• BRANO:
Il Coronavirus non pesa sull’affluenza, anzi

L’affluenza è stata da record: alle 22 aveva votato il 71 per cento degli elettori, quasi tre punti in più di settembre. È il dato più alto dal 1999, che da molti osservatori però non viene interpretato come un elemento a favore di una o dell’altra forza politica. Si temeva che i timori legati al coronavirus e la stanchezza degli elettori avrebbero pesato sull’affluenza. Invece gli israeliani hanno votato in massa, forse nella speranza di superare il lungo stallo politico che blocca la formazione di un nuovo governo. In totale alle elezioni di aprile ha votato il 67,9 per cento e a settembre il 69,4 per cento.

Elezioni Israele risultati, l’ago della bilancia

A essere ancora una volta ago della bilancia è Avigdor Lieberman che con i suoi 7/8 seggi è il king maker con cui fare i conti a destra e al centro. Tra gli “esordienti”, da segnalare “La Voce delle donne”, partito tutto al femminile che ha detto di non scegliere né destra né centro mentre i sondaggi assegnano un successo alle Lista Araba unita che avrebbe 14 seggi. Nessuna delle due coalizioni tuttavia – a meno di colpi di scena dell’ultim’ora – ha i 61 seggi su 120 alla Knesset per raggiungere la maggioranza necessaria per governare.

Voci di dati salvate
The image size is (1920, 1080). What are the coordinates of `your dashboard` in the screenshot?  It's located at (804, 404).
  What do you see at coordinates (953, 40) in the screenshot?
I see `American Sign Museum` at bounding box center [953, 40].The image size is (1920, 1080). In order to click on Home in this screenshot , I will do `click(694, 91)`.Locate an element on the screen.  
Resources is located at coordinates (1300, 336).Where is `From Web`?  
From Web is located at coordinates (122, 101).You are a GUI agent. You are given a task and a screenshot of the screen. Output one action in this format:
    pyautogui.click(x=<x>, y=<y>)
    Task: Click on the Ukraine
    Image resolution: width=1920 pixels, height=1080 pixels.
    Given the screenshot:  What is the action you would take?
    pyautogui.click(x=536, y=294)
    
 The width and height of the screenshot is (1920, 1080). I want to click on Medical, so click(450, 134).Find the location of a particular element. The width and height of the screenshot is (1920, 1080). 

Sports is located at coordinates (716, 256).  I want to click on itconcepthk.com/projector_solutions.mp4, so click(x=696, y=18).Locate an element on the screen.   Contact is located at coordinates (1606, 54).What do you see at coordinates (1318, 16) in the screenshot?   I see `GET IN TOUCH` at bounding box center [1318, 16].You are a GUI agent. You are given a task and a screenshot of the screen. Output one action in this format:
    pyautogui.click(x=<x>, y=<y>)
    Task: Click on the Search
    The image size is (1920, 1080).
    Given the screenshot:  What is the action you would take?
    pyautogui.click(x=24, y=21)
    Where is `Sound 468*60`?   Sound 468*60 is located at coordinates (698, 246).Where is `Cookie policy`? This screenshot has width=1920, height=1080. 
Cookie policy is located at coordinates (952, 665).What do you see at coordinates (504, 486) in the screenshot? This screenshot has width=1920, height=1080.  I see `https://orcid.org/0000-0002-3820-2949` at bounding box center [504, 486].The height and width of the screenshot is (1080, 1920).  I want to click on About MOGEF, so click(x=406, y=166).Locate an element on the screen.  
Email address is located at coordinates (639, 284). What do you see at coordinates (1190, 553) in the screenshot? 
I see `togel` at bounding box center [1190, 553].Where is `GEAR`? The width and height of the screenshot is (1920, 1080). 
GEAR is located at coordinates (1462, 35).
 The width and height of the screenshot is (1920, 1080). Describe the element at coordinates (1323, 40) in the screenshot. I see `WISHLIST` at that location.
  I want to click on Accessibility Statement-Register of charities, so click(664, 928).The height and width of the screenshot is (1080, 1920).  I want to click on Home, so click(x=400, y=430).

• CONSEGNE:
- 1) Nel brano sulle elezioni in Israele, quale percentuale degli elettori aveva votato alle 22?
- 2) Riscrivi in forma di elenco puntato il paragrafo del brano sulle elezioni in Israele che inizia con "A essere ancora una volta ago della bilancia", mantenendo i fatti principali.
- 3) Prosegui il brano sulle elezioni in Israele a partire dall'ultima frase riportata.

• RISULTATI PER CONSEGNA:
- 1) Alle 22 aveva votato il 71 per cento degli elettori.

- 2)
- Avigdor Lieberman è di nuovo l'ago della bilancia: con i suoi 7/8 seggi è il king maker con cui destra e centro devono fare i conti.
- Tra i partiti esordienti spicca "La Voce delle donne", formazione tutta al femminile che non sceglie né la destra né il centro.
- I sondaggi assegnano 14 seggi alla Lista Araba unita.
- Salvo colpi di scena dell'ultim'ora, nessuna delle due coalizioni ottiene i 61 seggi su 120 alla Knesset necessari per governare.

- 3)
Per di più in un quadro politico prossimo molto complicato, segnato non solo dall’avvio, il 17 marzo prossimo, del processo per corruzione, frode e abuso di potere a carico del premier ma anche dalla sua intenzione, in base al Piano Trump, di annettere rapidamente la parte palestinese della Valle del Giordano e gli insediamenti ebraici in Cisgiordania.

Le precedenti elezioni

Trecentoventinove giorni separano il giorno delle elezioni del 9 aprile 2019 – un’epoca innocente, quando gli israeliani non sapevano ancora che le loro leggi avrebbero permesso uno stallo politico lungo un anno – dal giorno delle elezioni di questo lunedì 2 marzo 2020. Trecentoventinove giorni di estenuante impasse politica, come riporta anche The Times of Israel.

Nelle scorse settimane, e specialmente negli ultimi giorni prima del voto di lunedì, è apparso chiaro che la situazione di stallo, da intoppo aritmetico, si è trasformata nella realtà fondamentale dell’attuale congiuntura politica israeliana: ha plasmato la campagna e la psicologia dei due candidati principali e ha alimentato nuovi livelli di animosità nelle loro strategie elettorali.

Lo scorso aprile, un Likud a 35 seggi aveva dovuto prendere atto che anche il suo novello avversario poteva ottenere 35 seggi. E aveva anche scoperto, nell’ultimo giorno di trattative per la coalizione e troppo tardi per poter rimediare, che l’antico alleato Avigdor Liberman del partito Israel Beytenu non era più un socio su cui la destra tradizionale potesse contare.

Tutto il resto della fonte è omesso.